Corum decides not to return his own world, and is attacked by his clone, whom he defeats with the aid of a spell placed on his silver hand by Medhbh. Medhbh, however, attacks and wounds Corum, having been told by the being the Dagdah that their world must be free of all gods and demi-gods if they are to flourish as a people.

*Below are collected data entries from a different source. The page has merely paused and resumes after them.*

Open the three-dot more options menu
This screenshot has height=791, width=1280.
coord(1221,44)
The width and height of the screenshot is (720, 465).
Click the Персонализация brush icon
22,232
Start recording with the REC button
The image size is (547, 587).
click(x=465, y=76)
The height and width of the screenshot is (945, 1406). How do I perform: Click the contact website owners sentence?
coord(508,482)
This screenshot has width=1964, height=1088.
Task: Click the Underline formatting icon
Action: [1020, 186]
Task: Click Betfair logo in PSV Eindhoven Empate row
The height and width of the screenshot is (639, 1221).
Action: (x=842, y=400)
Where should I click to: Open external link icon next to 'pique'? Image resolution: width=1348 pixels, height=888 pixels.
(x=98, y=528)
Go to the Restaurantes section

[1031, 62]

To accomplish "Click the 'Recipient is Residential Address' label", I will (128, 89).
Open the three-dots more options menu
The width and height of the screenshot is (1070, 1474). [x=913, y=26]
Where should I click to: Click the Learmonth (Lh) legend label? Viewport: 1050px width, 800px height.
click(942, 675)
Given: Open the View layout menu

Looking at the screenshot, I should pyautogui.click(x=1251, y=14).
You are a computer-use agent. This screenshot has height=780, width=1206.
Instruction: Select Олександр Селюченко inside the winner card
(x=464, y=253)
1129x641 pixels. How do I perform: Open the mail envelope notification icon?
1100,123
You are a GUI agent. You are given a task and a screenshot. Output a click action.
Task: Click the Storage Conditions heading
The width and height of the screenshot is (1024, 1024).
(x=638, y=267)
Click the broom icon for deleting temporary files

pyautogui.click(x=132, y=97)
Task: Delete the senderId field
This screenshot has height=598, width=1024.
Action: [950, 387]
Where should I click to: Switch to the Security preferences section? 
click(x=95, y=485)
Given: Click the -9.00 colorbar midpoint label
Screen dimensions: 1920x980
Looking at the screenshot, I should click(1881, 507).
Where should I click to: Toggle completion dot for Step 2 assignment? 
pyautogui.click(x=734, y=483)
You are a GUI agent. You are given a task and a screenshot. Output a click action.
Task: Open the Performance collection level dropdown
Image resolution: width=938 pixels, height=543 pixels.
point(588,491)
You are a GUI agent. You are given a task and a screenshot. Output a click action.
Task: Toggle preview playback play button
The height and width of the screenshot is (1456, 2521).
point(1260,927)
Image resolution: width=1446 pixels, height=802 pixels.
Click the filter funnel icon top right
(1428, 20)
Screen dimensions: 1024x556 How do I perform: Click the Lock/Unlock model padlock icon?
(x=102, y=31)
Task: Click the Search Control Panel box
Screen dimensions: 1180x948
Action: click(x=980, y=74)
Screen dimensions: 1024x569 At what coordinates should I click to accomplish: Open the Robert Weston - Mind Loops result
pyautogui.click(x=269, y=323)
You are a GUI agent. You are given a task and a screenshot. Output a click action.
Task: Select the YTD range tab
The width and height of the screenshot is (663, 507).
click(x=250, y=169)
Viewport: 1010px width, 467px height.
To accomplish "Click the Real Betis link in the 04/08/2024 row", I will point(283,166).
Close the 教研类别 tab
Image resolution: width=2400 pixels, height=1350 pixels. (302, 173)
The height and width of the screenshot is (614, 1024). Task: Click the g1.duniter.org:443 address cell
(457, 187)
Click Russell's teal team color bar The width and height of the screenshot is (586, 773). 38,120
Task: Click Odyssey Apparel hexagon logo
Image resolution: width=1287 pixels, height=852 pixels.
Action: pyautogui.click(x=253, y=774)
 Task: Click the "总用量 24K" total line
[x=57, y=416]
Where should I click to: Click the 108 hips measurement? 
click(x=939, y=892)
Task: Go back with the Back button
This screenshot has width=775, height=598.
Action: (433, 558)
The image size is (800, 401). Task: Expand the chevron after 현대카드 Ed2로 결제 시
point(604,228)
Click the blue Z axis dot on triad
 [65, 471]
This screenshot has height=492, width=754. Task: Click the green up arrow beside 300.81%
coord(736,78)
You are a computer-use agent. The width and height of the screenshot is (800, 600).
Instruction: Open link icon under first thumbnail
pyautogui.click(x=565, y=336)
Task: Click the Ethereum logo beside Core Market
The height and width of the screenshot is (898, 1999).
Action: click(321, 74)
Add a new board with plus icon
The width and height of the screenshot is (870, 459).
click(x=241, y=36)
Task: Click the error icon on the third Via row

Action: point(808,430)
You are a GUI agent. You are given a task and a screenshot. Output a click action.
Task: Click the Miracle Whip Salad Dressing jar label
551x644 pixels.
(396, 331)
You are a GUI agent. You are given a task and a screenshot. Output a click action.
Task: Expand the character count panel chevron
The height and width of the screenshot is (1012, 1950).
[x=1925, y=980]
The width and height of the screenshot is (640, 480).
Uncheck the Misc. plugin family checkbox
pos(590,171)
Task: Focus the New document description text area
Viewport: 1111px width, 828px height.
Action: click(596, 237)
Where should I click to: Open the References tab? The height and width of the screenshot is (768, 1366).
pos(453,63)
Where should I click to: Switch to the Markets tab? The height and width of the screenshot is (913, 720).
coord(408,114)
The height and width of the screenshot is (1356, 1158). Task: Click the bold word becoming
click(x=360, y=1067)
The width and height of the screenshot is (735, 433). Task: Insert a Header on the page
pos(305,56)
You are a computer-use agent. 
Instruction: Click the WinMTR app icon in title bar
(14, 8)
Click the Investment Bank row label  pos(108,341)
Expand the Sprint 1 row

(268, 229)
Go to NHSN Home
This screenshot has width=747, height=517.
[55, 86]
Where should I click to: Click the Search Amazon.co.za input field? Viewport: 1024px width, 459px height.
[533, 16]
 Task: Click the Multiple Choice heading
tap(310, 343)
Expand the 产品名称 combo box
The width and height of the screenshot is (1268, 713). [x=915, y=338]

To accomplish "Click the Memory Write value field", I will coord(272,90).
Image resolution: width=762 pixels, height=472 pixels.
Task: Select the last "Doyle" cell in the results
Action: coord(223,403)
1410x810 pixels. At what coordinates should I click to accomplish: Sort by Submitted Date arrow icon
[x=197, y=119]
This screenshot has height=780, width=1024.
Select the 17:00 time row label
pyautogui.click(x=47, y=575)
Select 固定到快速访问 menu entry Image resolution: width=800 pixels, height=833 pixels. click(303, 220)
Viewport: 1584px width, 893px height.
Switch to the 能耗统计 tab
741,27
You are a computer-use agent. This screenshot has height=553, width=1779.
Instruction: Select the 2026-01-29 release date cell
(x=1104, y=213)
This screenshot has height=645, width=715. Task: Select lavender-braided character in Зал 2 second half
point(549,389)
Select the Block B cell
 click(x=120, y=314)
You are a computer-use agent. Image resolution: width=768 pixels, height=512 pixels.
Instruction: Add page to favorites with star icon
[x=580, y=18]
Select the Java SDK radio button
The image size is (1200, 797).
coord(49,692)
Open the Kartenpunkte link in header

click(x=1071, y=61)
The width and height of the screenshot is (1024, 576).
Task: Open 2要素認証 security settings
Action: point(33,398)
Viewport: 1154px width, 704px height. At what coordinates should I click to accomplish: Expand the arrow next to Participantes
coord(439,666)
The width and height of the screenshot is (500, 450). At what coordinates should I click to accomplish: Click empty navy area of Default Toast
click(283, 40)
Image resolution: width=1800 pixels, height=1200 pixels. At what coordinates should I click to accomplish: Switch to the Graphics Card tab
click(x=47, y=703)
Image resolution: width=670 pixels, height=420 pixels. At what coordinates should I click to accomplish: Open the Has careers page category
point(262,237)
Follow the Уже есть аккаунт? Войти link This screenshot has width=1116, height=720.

Corum is then killed with his own sword by his animated silver hand, thereby fulfilling the prophecy.

== Bibliography ==
The Swords trilogy:
- The Knight of the Swords (1971)
- The Queen of the Swords (1971)
- The King of the Swords (1971)

The Silver Hand trilogy:
- The Bull and the Spear (1973)
- The Oak and the Ram (1973)
- The Sword and the Stallion (1974)

Additional appearances:
- The Vanishing Tower (1971)
- The Sailor on the Seas of Fate (1976)
- The Quest for Tanelorn (1976)

==Awards==
The August Derleth Award won by:
- The Knight of the Swords - won in 1972
- The King of the Swords - won in 1973
- The Sword and the Stallion - won in 1975

== In other media ==
===Comics===
First Comics published The Chronicles of Corum, a twelve issue limited series (January 1986 - December 1988) that adapted the "Swords Trilogy". It was followed by the four issue, bi-monthly limited series Corum: The Bull and the Spear (January - July 1989), which adapted the first book in the second trilogy.

These have been reprinted in 4 hardcover volumes by Titan Comics.

===Role-playing game===
Darcsyde Productions produced a supplement for use with Chaosium's Stormbringer (2001) role-playing game adapting the characters and settings from the Corum series for role-playing.

===eBooks===
Gollancz released the entire Corum stories in both print and ebook form, commencing in 2013. The ebooks are available via Gollancz's SF Gateway site.

===Audiobooks===
In 2016, GraphicAudio produced dramatized audiobook versions of Corum. AudioFile magazine criticised this audiobook for depicting Corum's "inconsistent accent", but otherwise commended its "well-placed sound effects", "light musical score" and "strong selection of narrators".